Bien que les prévisions de croissance pour la zone euro et les Etats-Unis n’aient guère changé par rapport à l’appréciation de septembre, la Banque nationale se montra confiante dans les perspectives de l’économie mondiale. Pour 2005 et 2006, les valeurs escomptées furent maintenues pour l’Europe à 1,4% et 2% et légèrement revues à la baisse pour les Etats-Unis, s’établissant à 3,5% et 3,6%. L’économie outre-Atlantique faisant toujours preuve de dynamisme, la Banque nationale anticipa pour 2007 une croissance de l’ordre de 3,5%. Pour la zone euro, la Banque nationale se montra également optimiste et misa sur une croissance se montant à 2,4% pour 2007. En ce qui concerne le pétrole, les marchés internationaux s’étant relativement détendus depuis la dernière appréciation, la Banque nationale envisagea toujours un prix élevé des énergies fossiles pour les trimestres à venir, mais ne vit plus dans le prix du pétrole un élément pouvant paralyser les économies industrialisées.
Alors qu’en septembre, la Banque nationale n’avait espéré qu’une croissance de 1% pour 2005 en Suisse, elle révisa lors de l’examen de décembre ses prévisions à la hausse et tabla sur une croissance de plus de 1,5%. D’une part, les taux de croissance, révisés par le seco, du PIB des deux premiers trimestres permettaient de retrouver l’optimisme qui avait prévalu en début d’année. D’autre part, la consommation et les investissements en biens d’équipement s’étaient montrés robustes au troisième trimestre et laissaient présager un bon comportement durant les prochains trimestres. Le tassement anticipé, courant 2006, du dynamisme de la construction ne devait pas modifier ce scénario. La conjoncture à la fin de l’année conduisit également la Banque nationale à se montrer rassurée quant aux perspectives pour 2006. Elle escompta ainsi une croissance dépassant légèrement 2%.
Les indicateurs provenant des marchés monétaires signalèrent également l’embellie conjoncturelle. Les tendances qui s’étaient dessinées lors de l’appréciation de septembre s’accentuèrent encore à la veille de l’appréciation de décembre. Le développement de M1 et M2 observé depuis le mois d’août continuait de se renforcer. Le phénomène était encore plus prononcé avec M3, qui, après avoir connu une croissance de 1% au mois d’octobre 2004, atteignait au moment de l’appréciation un taux dépassant les 6%. La Banque nationale observa également avec attention les aléas du marché immobilier, qui faisait toujours preuve de vivacité.
La Banque nationale escompta pour 2005 un taux d’inflation de 1,2% comme lors de l’appréciation précédente.

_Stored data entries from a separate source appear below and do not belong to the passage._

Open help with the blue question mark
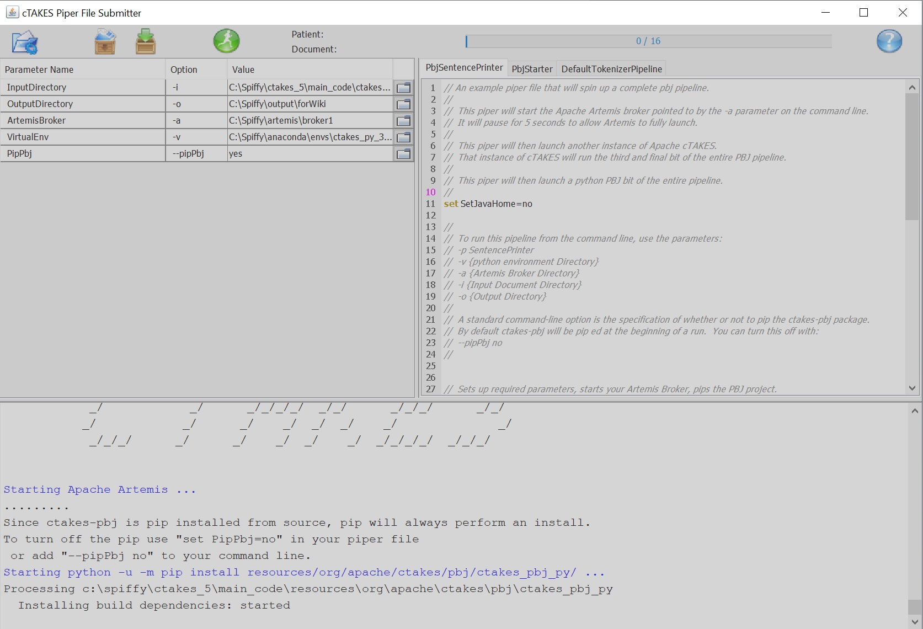 click(889, 41)
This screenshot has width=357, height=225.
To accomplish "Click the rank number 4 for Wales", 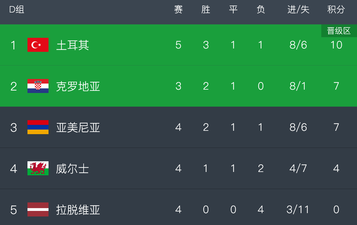I will point(13,169).
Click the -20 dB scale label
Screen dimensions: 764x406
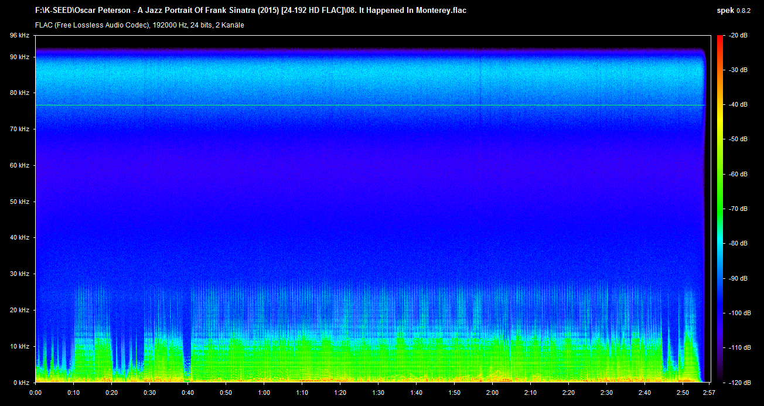pyautogui.click(x=736, y=36)
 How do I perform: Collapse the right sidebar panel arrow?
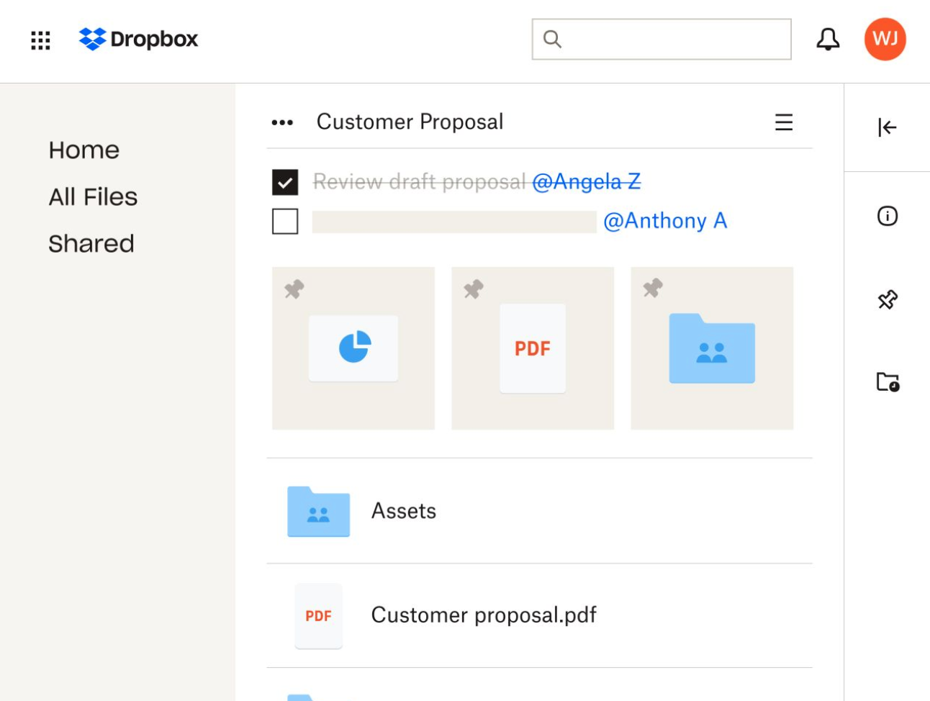click(x=887, y=127)
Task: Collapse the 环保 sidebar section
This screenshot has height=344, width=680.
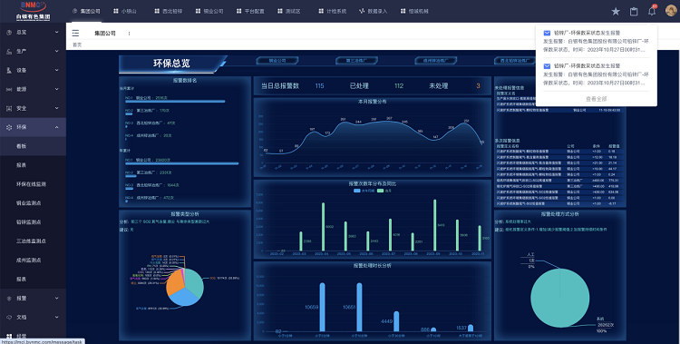Action: [33, 127]
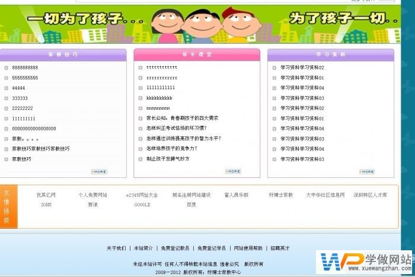Viewport: 415px width, 277px height.
Task: Click bullet icon beside 8888888888
Action: coord(7,68)
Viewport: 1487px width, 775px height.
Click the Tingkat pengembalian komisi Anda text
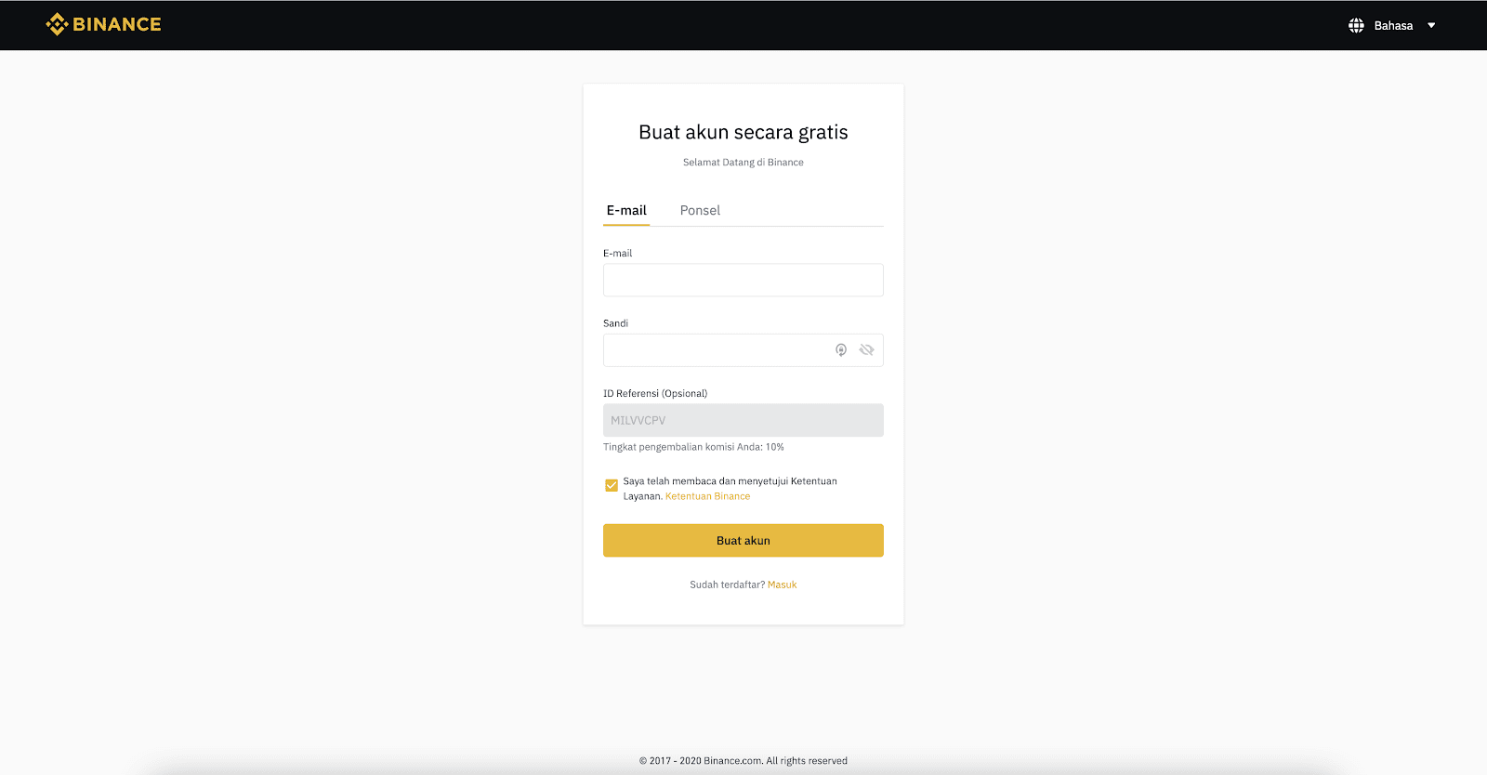point(693,447)

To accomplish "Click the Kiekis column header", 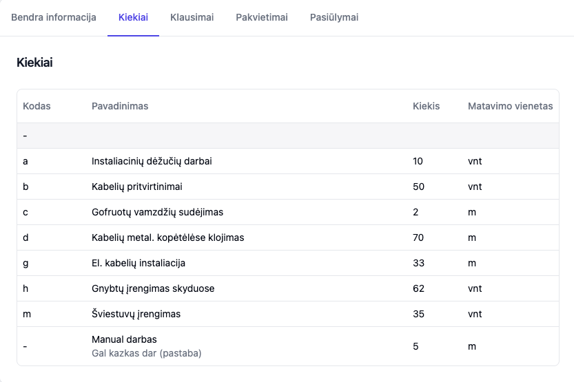I will 426,106.
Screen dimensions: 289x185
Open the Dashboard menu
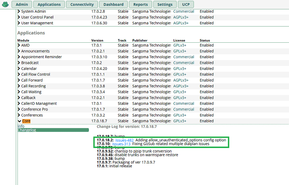(113, 4)
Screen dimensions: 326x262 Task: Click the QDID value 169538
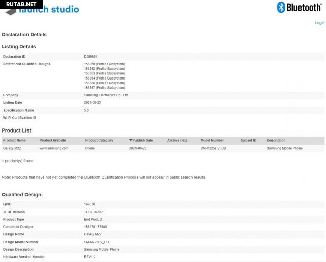90,204

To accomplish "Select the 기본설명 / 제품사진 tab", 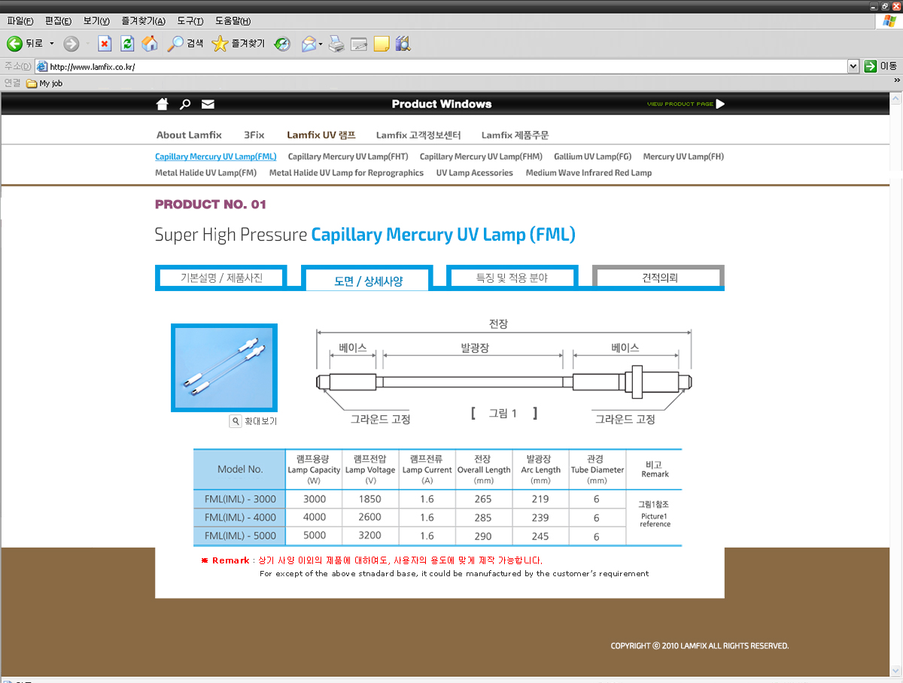I will pyautogui.click(x=220, y=278).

En revanche, par rapport à la prévision d’inflation de septembre, l’inflation anticipée pour 2006 fut revue à la hausse dans l’hypothèse d’un Libor inchangé à 0,75% pour les trois prochaines années. Au terme de la prévision, l’inflation attendue devait s’établir à 3% et largement dépasser la limite de 2% que la Banque nationale assimile à la stabilité des prix.
Dans ce contexte, la Direction générale décida de rehausser de 25 points de base la marge de fluctuation du Libor. La nouvelle marge s’établit désormais à 0,5%–1,5%. La Direction signala qu’elle entendait maintenir le Libor dans la zone médiane de cet intervalle. La Banque nationale avait entamé une pause dans la normalisation de ses taux d’intérêt suite à l’amélioration substantielle, en début d’année, des perspectives d’inflation à moyen et long terme. Bien que l’examen de septembre 2005 eût déjà signalé la fin de cette amélioration, la hausse subite des prix du pétrole, rendant les perspectives conjoncturelles plus incertaines, avait néanmoins conduit la Banque nationale à retarder la reprise de la normalisation de sa politique monétaire. En décembre, au vu des éclaircies conjoncturelles internationales et suisses, le besoin d’agir était devenu plus pressant, ce qui conduisit la Banque nationale à reprendre la normalisation de ses taux d’intérêt.
Dans l’hypothèse du nouveau niveau du Libor maintenu constant à 1% pendant les trois prochaines années, l’inflation anticipée devait se monter à 0,8% pour 2006 et 1,2% pour 2007. A la fin de la période de prévision, avec une valeur devant s’élever à 2,7%, l’inflation attendue dépassait toujours la limite assimilée à la stabilité des prix. La politique monétaire était toujours expansive et, par conséquent, continuait de soutenir la reprise conjoncturelle.